WORK TASK
Which of the lines below contain the string "Policy"? Pull each one out of the data.

(Source records)
-------------------------

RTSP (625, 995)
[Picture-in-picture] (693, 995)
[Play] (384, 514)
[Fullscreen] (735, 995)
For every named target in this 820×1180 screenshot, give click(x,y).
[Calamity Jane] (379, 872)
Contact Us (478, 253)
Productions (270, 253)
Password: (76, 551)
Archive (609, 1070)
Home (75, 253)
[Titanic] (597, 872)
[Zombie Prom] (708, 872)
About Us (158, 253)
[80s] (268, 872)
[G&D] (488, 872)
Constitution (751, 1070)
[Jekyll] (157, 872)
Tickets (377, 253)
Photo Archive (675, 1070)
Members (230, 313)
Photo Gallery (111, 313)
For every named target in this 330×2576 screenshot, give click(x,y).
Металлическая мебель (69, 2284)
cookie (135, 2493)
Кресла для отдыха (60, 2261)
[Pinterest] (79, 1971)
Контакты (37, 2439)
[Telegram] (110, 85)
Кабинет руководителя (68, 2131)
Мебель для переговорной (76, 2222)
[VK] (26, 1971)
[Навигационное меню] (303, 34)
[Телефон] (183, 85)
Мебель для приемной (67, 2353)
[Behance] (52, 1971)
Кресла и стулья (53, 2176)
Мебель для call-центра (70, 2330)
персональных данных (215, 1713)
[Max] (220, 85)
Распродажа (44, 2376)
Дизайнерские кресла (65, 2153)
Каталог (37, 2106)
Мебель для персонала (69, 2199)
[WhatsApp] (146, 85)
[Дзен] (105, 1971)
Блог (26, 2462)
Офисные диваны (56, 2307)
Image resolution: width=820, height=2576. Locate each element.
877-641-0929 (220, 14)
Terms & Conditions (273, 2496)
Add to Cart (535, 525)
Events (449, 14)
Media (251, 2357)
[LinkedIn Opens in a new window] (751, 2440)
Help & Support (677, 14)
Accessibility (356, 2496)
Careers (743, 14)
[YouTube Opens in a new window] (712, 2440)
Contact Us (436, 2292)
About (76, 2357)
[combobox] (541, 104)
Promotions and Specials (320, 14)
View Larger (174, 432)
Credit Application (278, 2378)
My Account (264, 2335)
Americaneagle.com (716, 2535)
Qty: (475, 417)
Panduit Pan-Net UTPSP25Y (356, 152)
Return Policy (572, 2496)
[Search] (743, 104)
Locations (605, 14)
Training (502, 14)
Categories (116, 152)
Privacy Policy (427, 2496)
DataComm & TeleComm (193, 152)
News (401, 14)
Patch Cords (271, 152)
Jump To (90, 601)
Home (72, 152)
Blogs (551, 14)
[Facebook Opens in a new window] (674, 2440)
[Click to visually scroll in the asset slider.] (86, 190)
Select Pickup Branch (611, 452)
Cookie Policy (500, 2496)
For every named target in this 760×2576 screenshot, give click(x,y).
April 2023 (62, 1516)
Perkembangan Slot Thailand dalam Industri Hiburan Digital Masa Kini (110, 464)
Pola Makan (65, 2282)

-------------------------

TASK ANSWER
Return Policy (572, 2496)
Privacy Policy (427, 2496)
Cookie Policy (500, 2496)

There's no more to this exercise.